一 通俗衛生講話を行い又は印刷物を配布し狂犬病の危険、 予防その他に付き一般の注意を喚起すること
二 所有者ある畜犬と所有者なき浮浪犬とを明らかに区別する方法を設けること
三 畜犬は畜主をして狂犬病流行中なるべく繋留その他の方法に依り他犬と接近せしめざること
四 浮浪犬は掃蕩の目的を以って捕獲し適当の処置を為すこと
五 狂犬病の疑いある畜犬を鎖錮又は隔離せしめたる場合は少なくとも十日間時々検診を行うこと
六 狂犬病の発生に付いてはその都度遅滞なく流行の系統を調査し適切なる措置を為すこと
七 狂犬病に罹り又はその疑いある犬に咬まれたるものある場合は直に最寄警察署に就き指揮を請わしめること
八 斃犬に付いては成るべく検案を為したる上相当の措置を為すこと
1922年(大正11年)4月10日 法律第29号 家畜伝染病予防法制定
内容(獣疫予防法と異なる点のみ記載)
第四条…狂犬病に感染した際は、所有者・管理者は警察官or家畜防疫委員の指示に従い、直ちに撲殺すること。但し、緊急の必要があるときは指示を待たずに撲殺してもよい
第七条…地方長官が伝染病予防上必要ありと認めるときは、警察官・家畜防疫委員により家畜(犬を含む)に検診・免疫血清投与・予防注射を行うことが出来る。家畜の所有者・管理者はこの助力を拒んではならない。

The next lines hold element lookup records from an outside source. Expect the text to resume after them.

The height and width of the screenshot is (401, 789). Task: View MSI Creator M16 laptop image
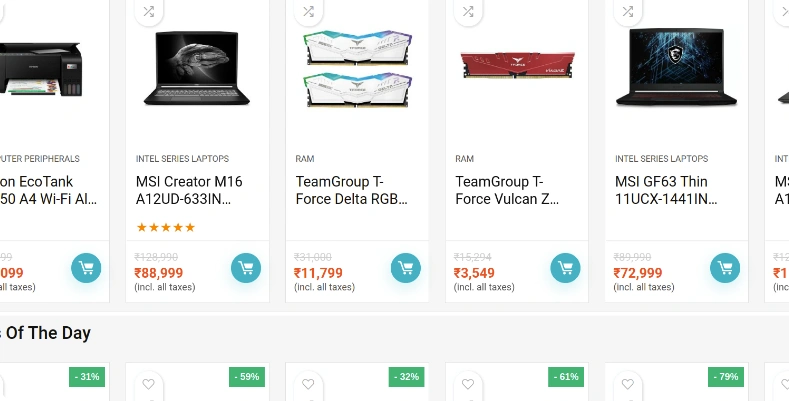(x=198, y=67)
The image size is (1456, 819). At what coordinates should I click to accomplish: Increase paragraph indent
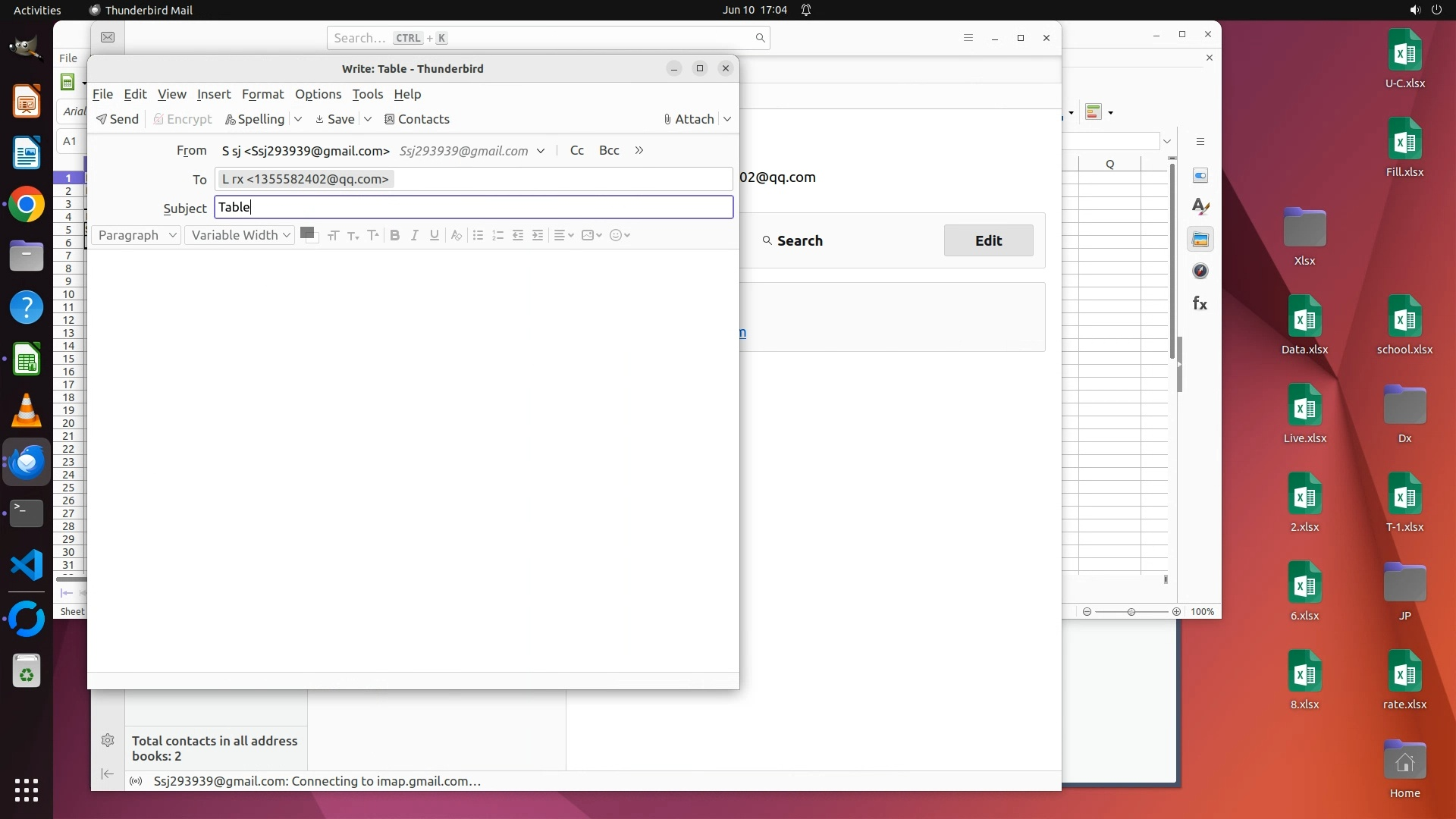(538, 235)
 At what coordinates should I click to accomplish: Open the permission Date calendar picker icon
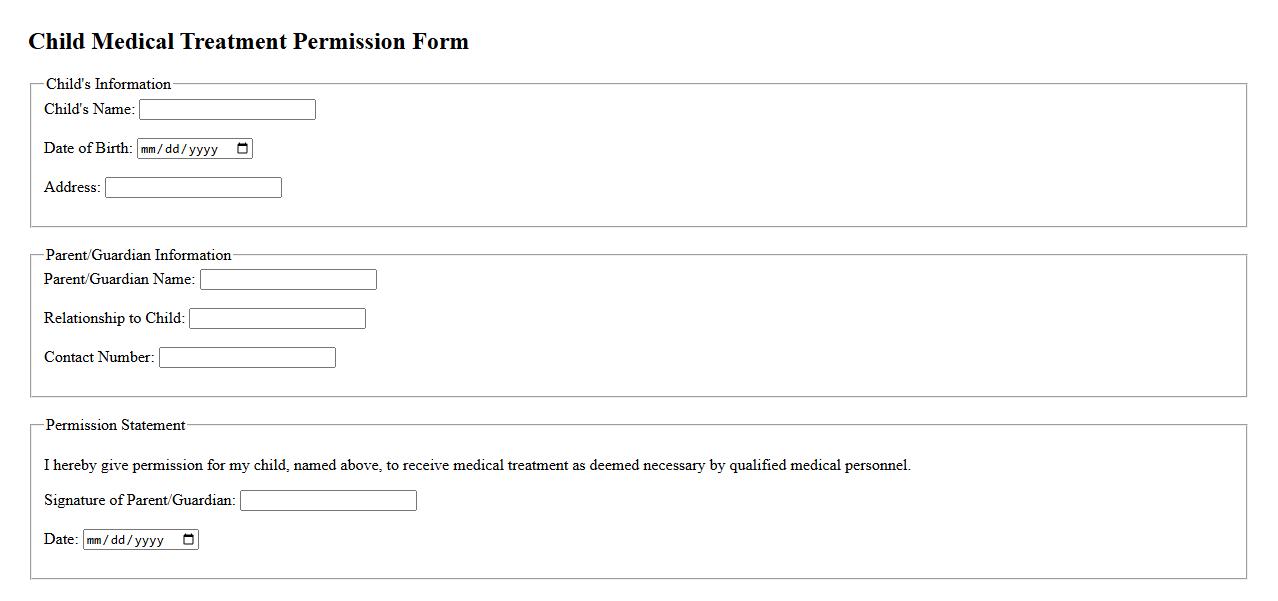tap(188, 540)
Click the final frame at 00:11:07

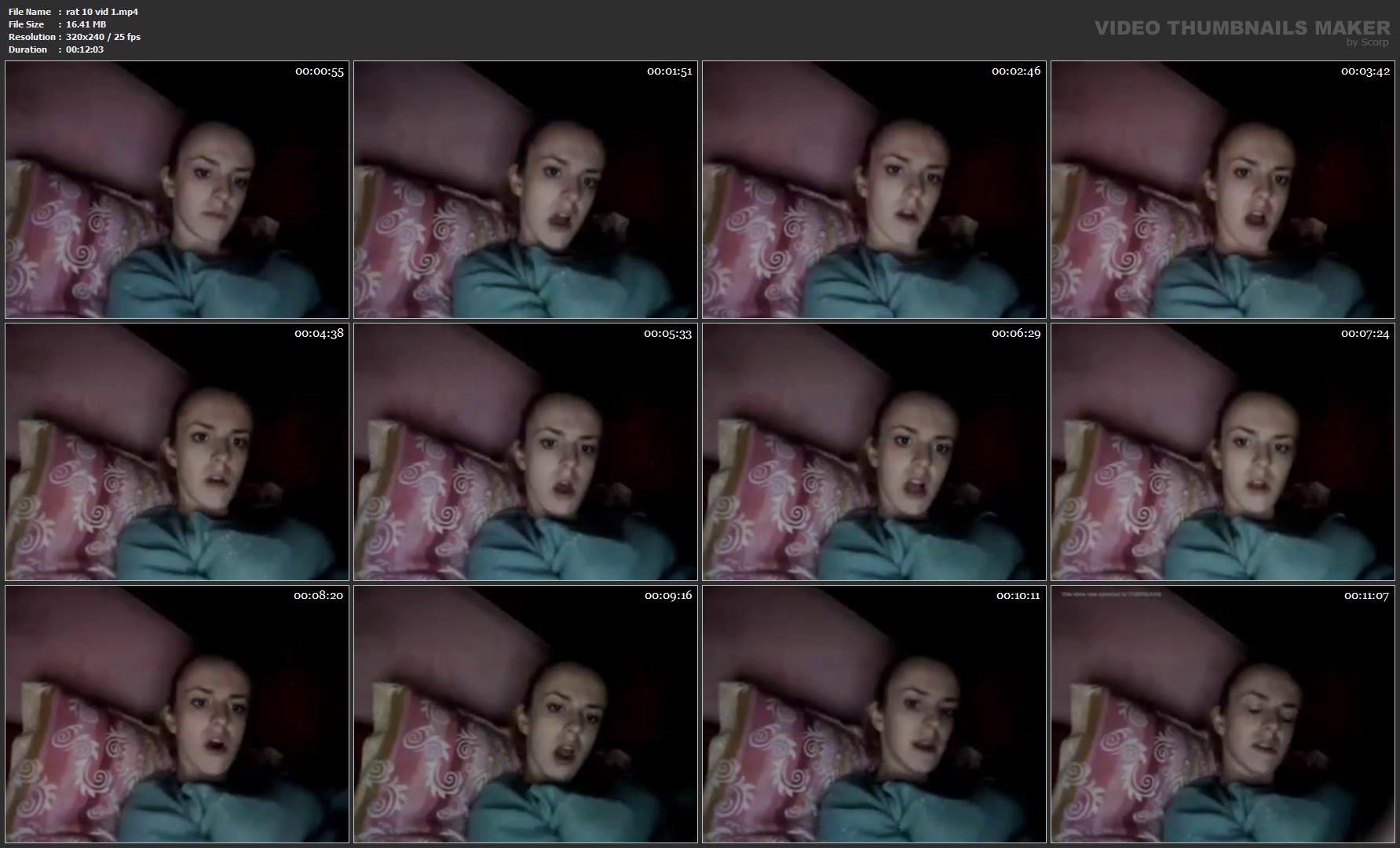pyautogui.click(x=1223, y=714)
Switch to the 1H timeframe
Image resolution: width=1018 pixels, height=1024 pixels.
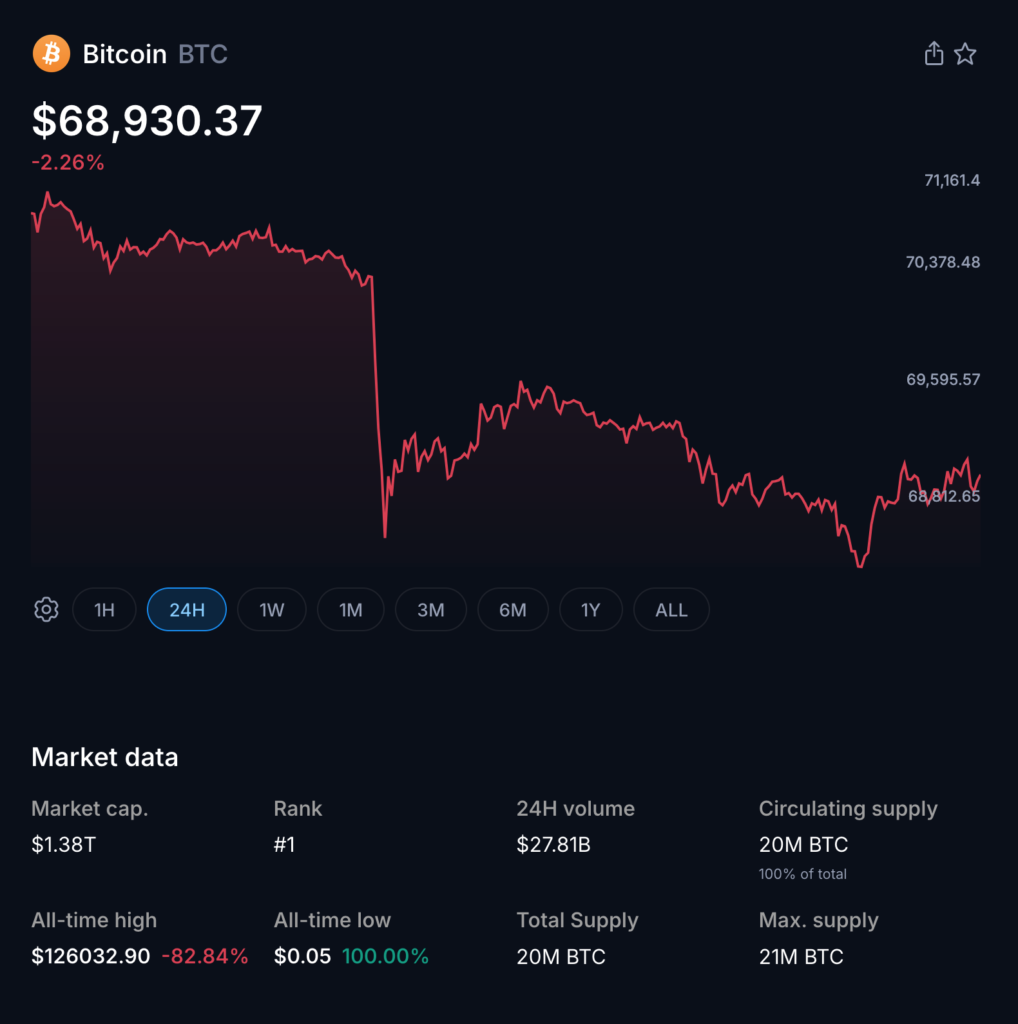tap(104, 609)
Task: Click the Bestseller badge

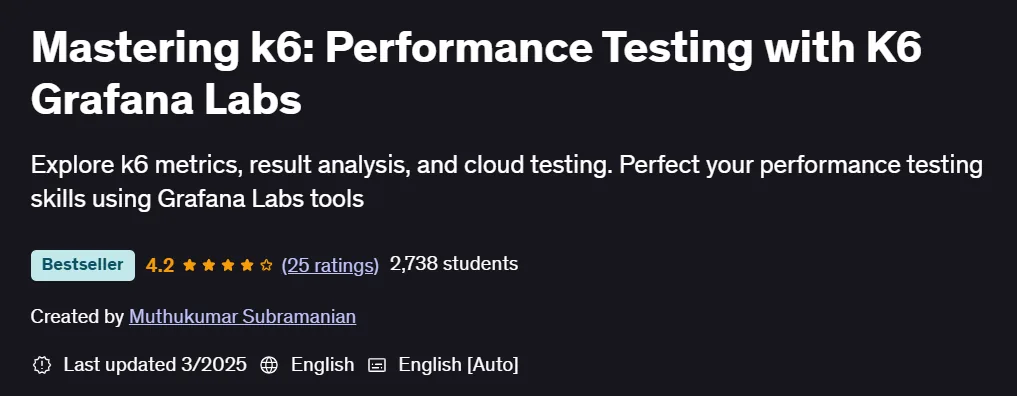Action: [83, 265]
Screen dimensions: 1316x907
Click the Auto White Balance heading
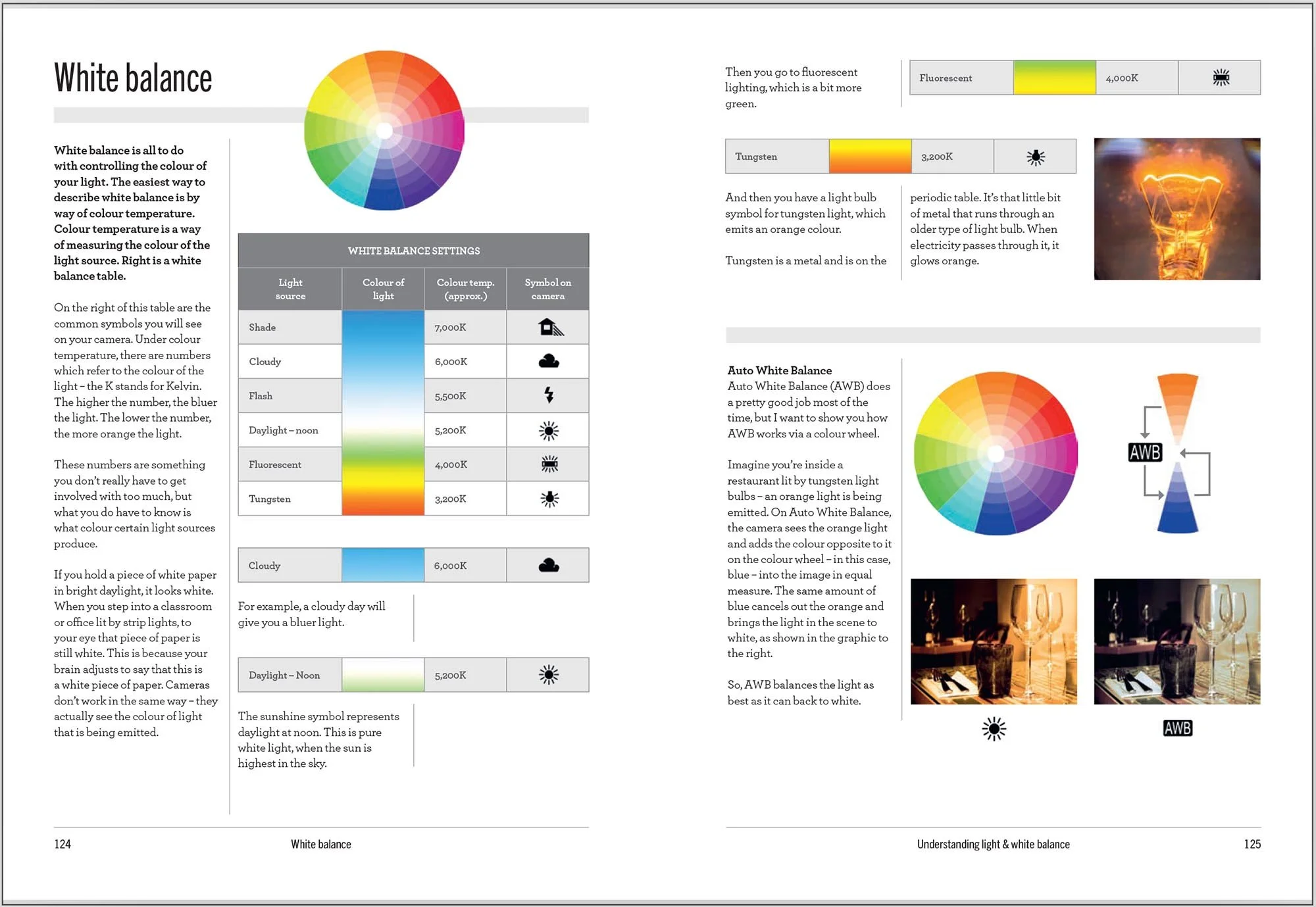point(779,370)
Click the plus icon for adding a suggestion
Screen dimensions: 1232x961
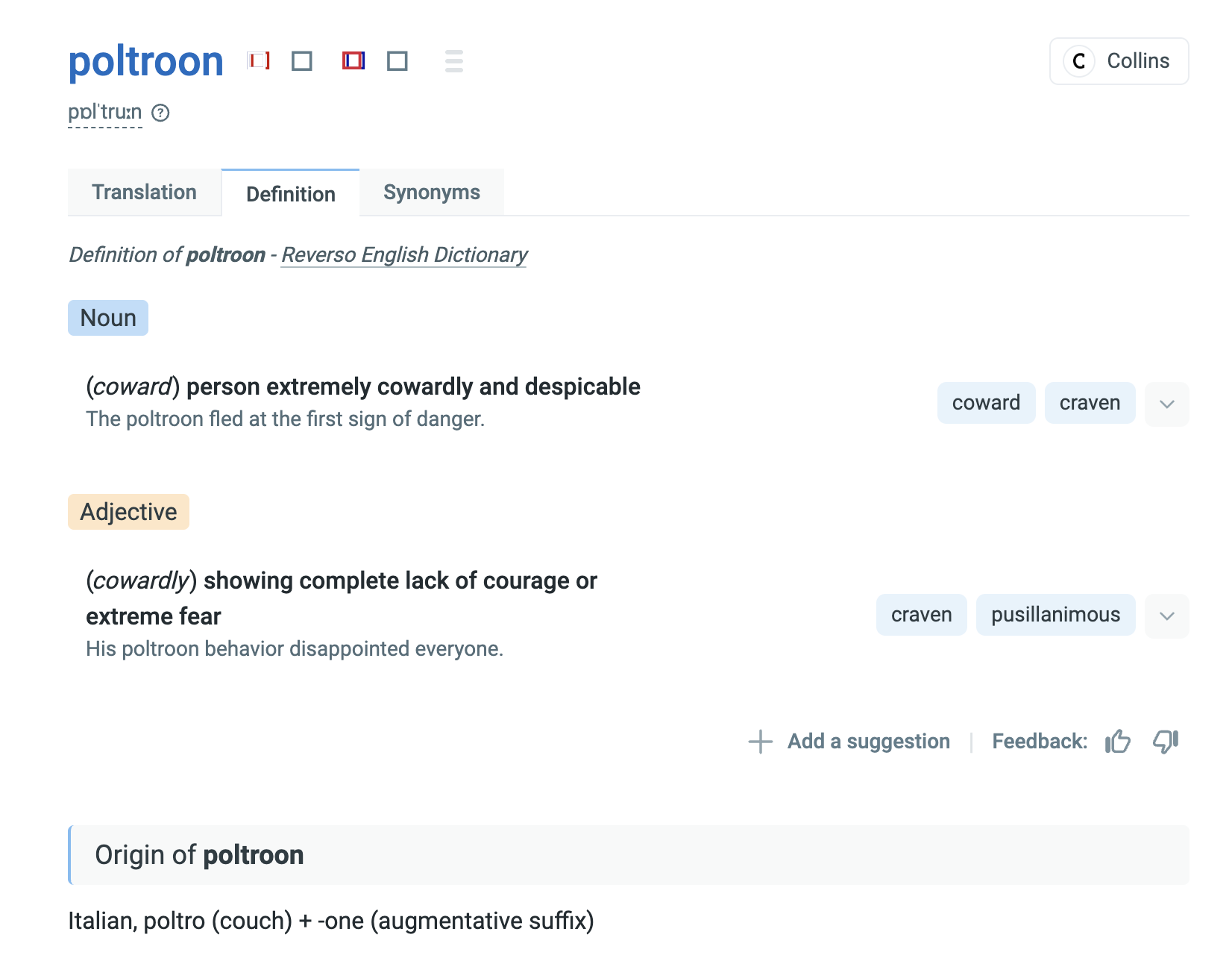(760, 742)
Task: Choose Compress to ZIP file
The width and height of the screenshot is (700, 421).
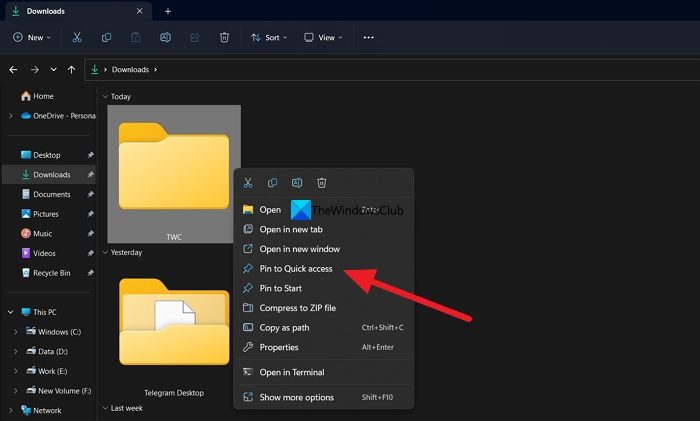Action: (297, 308)
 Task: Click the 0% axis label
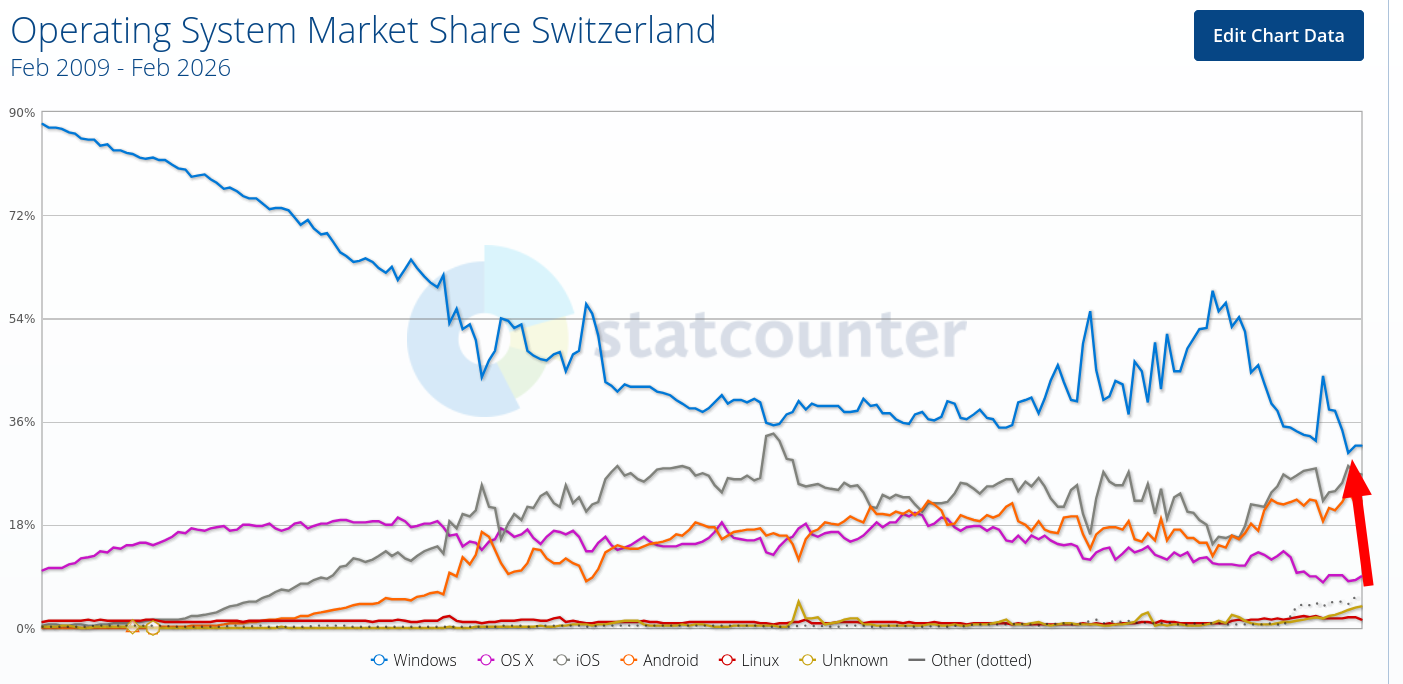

第十七条…地方長官が狂犬病予防上必要あると認めるときは、徘徊している犬を抑留できる。抑留した際には所有者に通知する。所有者が分からないときはその旨を公示し、規定の期間に犬の返還請求がなかった場合、犬を処分できると定めた。
第二十四条…病性鑑定の為の手当金交付はあっても、狂犬病犬撲殺に対しての手当金交付は未だに行われず
これらの条項が新たに追加された。
こちらから
1950年(昭和25年)4月5日 厚生・農林両事務次官名で狂犬病予防について撲滅対策要領を通達
厚生・農林両事務次官名で狂犬病予防についての撲滅対策要領を都道府県知事充てに通達した。メモランダムにかかれていた内容を元に、
①犬の移動制限②予防注射および徘徊犬抑留の徹底③呟傷犬の処置④狂犬病予防液の供給⑤広報の徹底
などが主要項目となっていたようである。